By the late 1960's, the American academic, James Thompson, overcame a major limitation of Woodward's earlier technology typology by including both manufacturing and service organisations. Technology, an important factor in contingency theory, assumed that the type of technology determined an organisation's most effective internal structure. Thompson based his typology on a 2 by 2 matrix by comparing the level of standardisation of inputs and outputs against the level of standardisation in transformation processes. The analysis takes place at the organisation's unit level. The typology included three categories:
1. Long-linked technologies
a production process consisting of a fixed sequence of steps to transform standardised inputs into standardised outputs. Both Woodward's mass and flow production technologies fell under this category. Examples are steel and chemical plants.
2. Mediating technologies
characterised by a standardised transformation process and unique inputs and outputs. Service providers deliver unique services to unique clients based on a pre-defined delivery process. These technologies often link partners in an exchange that helps them locate appropriate parties to conduct their transactions. Examples are mediators such as banks, brokerage firms, insurance companies and social security organisations.
3. Intensive technologies
combined a non-standard transformation process with unique inputs and outputs. This technology focused on the coordination of experts and pooling their expertise to create a unique outcome. Examples are hospital emergency rooms, R&D laboratories and project organisations.
Thompson left empty the fourth quadrant in which non-standardised transformation processes and non-standardised inputs/outputs exist. He reasoned that such a system would be too inefficient to survive. Thompson continued his research into the type of coordination mechanisms required to link multiple units and found that different mechanisms were required when units used different technology types.
1. Pooled task interdependence
units that use mediating technologies lead to pooled interdependence. Progress by one unit is independent of the progress of other units. The demand for coordination is minimal. Rules and standard procedures provide enough information to align activities. Examples of pooled task interdependence are faculties at universities and day and night shifts at plants.
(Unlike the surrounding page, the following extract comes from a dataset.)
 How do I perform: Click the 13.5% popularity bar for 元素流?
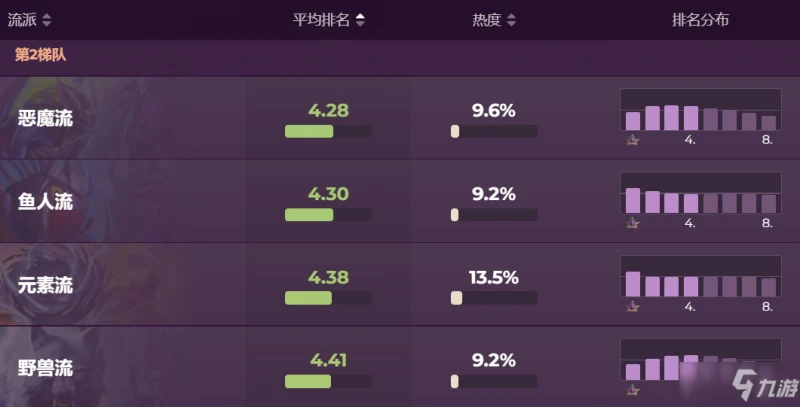[493, 297]
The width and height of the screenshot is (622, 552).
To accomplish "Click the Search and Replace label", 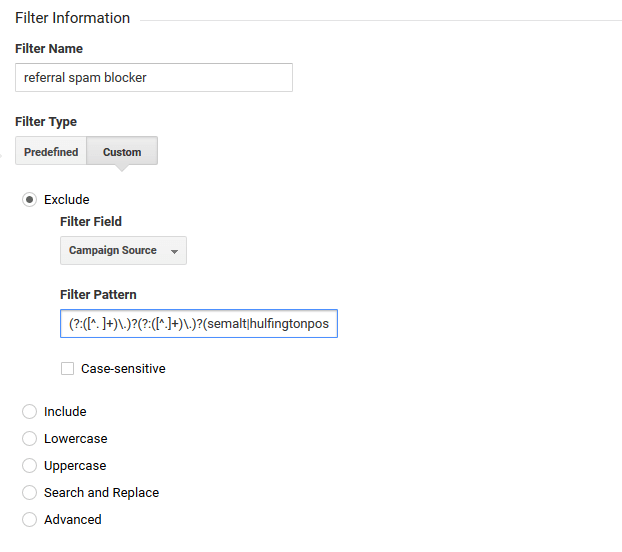I will coord(102,493).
2. Sequential task interdependence
tasks are performed in a sequential order wherein the progress of a worker earlier in the process determines the progress of workers down the line. The demand for coordination to prevent slowdown is greater than for pooled task interdependence. Planning and scheduling is required to optimise capacity utilisation. An example of sequential task interdependence is the assembly line.
3. Reciprocal task interdependence
the scope of a task is too large for one unit. Units must work together simultaneously to produce the desired result. Information must flow between the involved units during the execution of the task to harmonise their efforts. This relationship, the most complex of the three task interdependencies, requires mutual adjustment as a coordination mechanism. An example is project-based teamwork.
Thompson proposed structuring organisational hierarchies on the basis of his three task interdependencies. In Thompson's view, the intensity of coupling different work tasks determined the kind of coordination required. Work groups with similar coordination mechanisms need to be grouped to determine the way units within the organisation are clustered.
Work tasks with reciprocal interdependencies (coordinated through mutual adjustment) should be grouped at the lowest hierarchical level. Tasks linked by sequential interdependencies (coordinated through planning and schedules) form separate operational groups in the hierarchy. Tasks exhibiting pooled interdependencies (coordinated through standardization) should be clustered at the highest level. Administration, information technology, and HR are nearly independent from one another and represent good candidates to be clustered into separate departments.
James Thompson's study was built on Woodward's study that challenged classical management's belief in the existence of universal principles to structure effective organisations.
By adding input as a variable to organisation's transformation processes, Thompson, more than Woodward, stressed the importance of the environment. He predicted that most change occurs from external factors.
The typology applies to service as well as to manufacturing organisations.
Thompson categorised coordination types and explained their role based on the organisation's work process.
Although the contingency theory provided useful insights, the analysis lacked refinement. Most organisations now operate in what contingency theorists call a dynamic environment requiring an organic organisation.
Contingency theory adopted technological determinism as a key assumption that negated the possibility of using one technology in multiple ways.
Contingency theory assumed that one factor could change while the other variables remained constant. In practise, this objective proved impossible.